Start of DATA SHOWN

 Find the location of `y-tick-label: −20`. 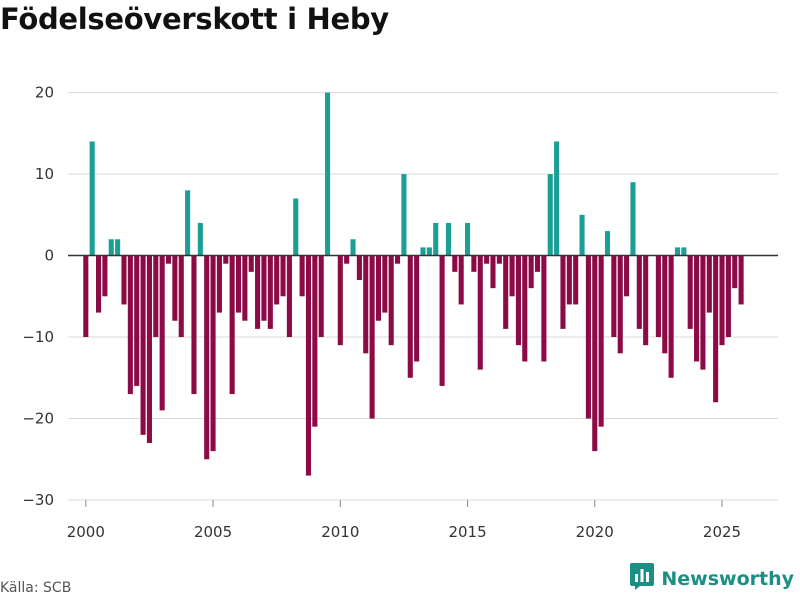

y-tick-label: −20 is located at coordinates (38, 419).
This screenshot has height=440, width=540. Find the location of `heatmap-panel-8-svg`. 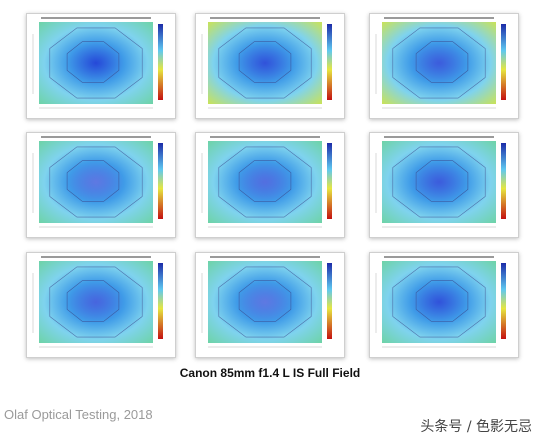

heatmap-panel-8-svg is located at coordinates (266, 302).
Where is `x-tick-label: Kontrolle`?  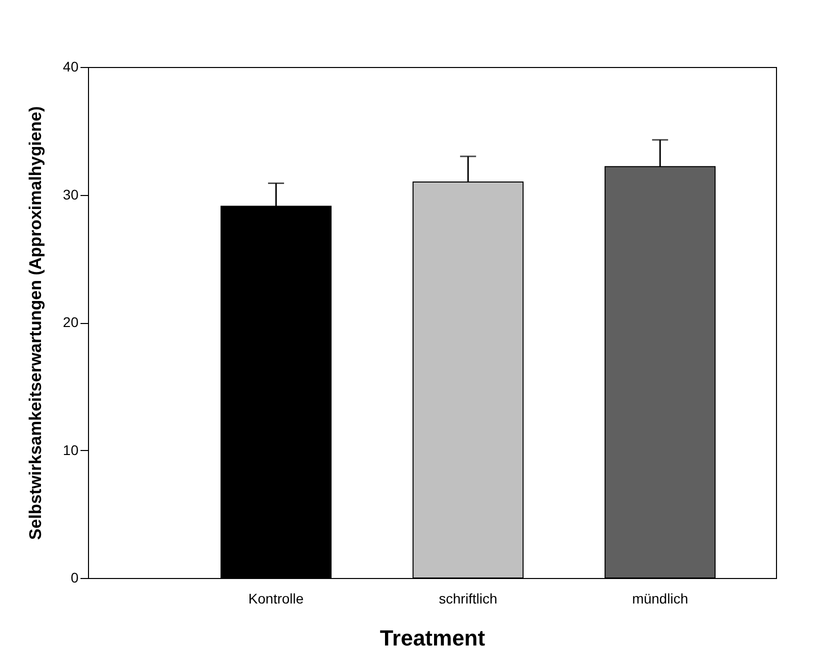
x-tick-label: Kontrolle is located at coordinates (276, 598).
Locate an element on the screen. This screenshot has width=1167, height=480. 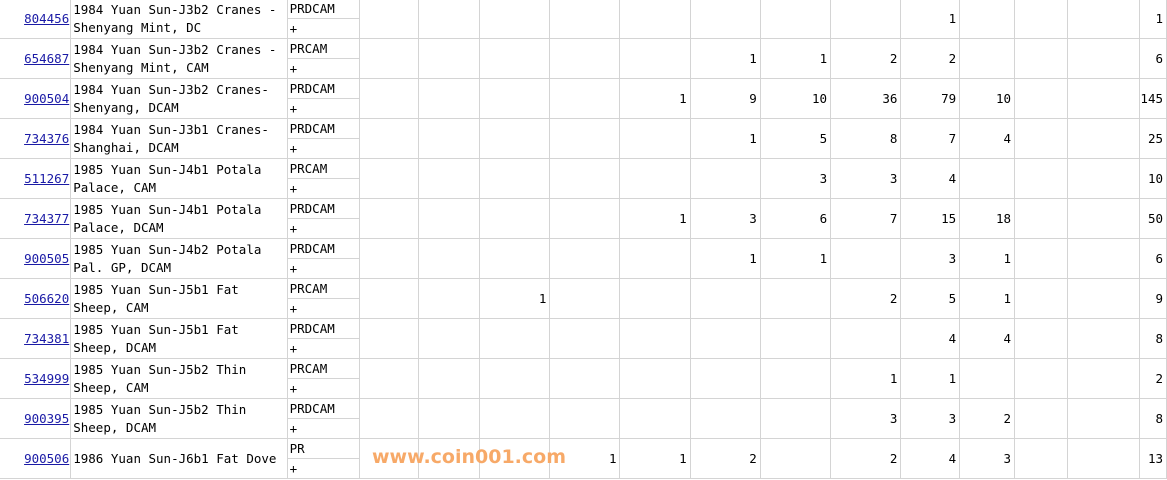
id-cell: 734381 is located at coordinates (36, 338).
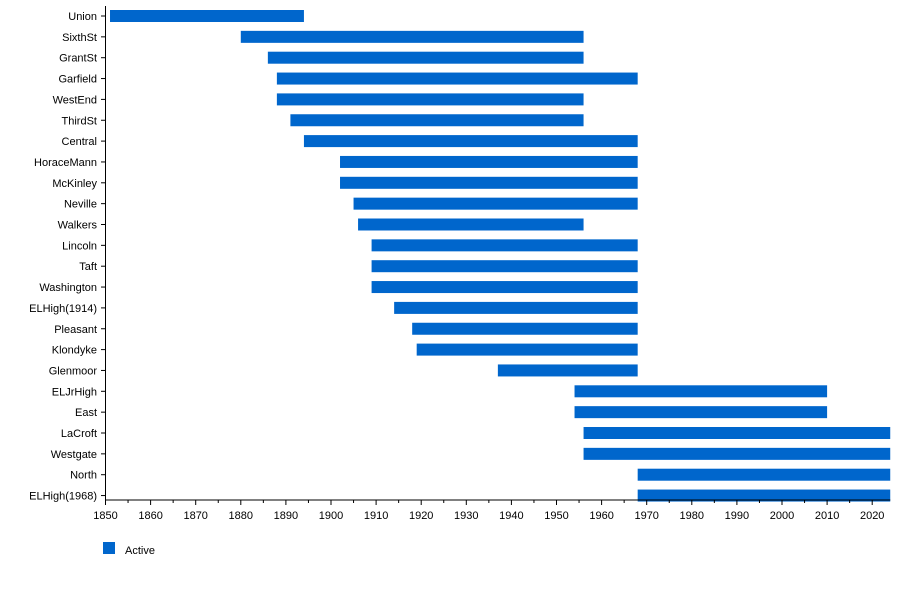  Describe the element at coordinates (75, 100) in the screenshot. I see `row-label: WestEnd` at that location.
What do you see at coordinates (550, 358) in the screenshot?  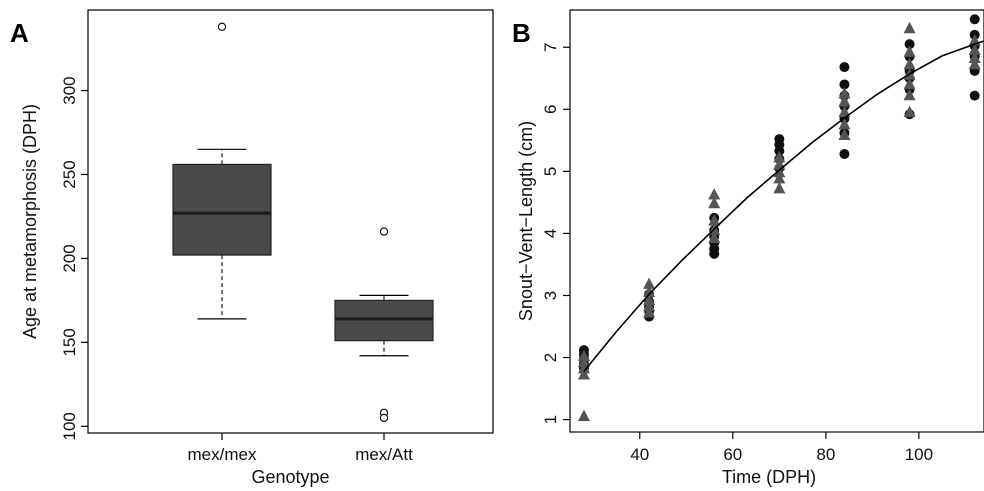 I see `y-tick-label: 2` at bounding box center [550, 358].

End of DATA SHOWN

_WHAT TO WORK ON_.
Write out the entries above as a numbered list, from the first line up to and including the line containing "heatmap-panel-8-svg is located", skipping blank lines and leaving out the pictures.

_THE ANSWER_.
1.  Find the location of `y-tick-label: −20`. 
2. y-tick-label: −20 is located at coordinates (38, 419).
3. This screenshot has height=440, width=540. Find the location of `heatmap-panel-8-svg`. 
4. heatmap-panel-8-svg is located at coordinates (266, 302).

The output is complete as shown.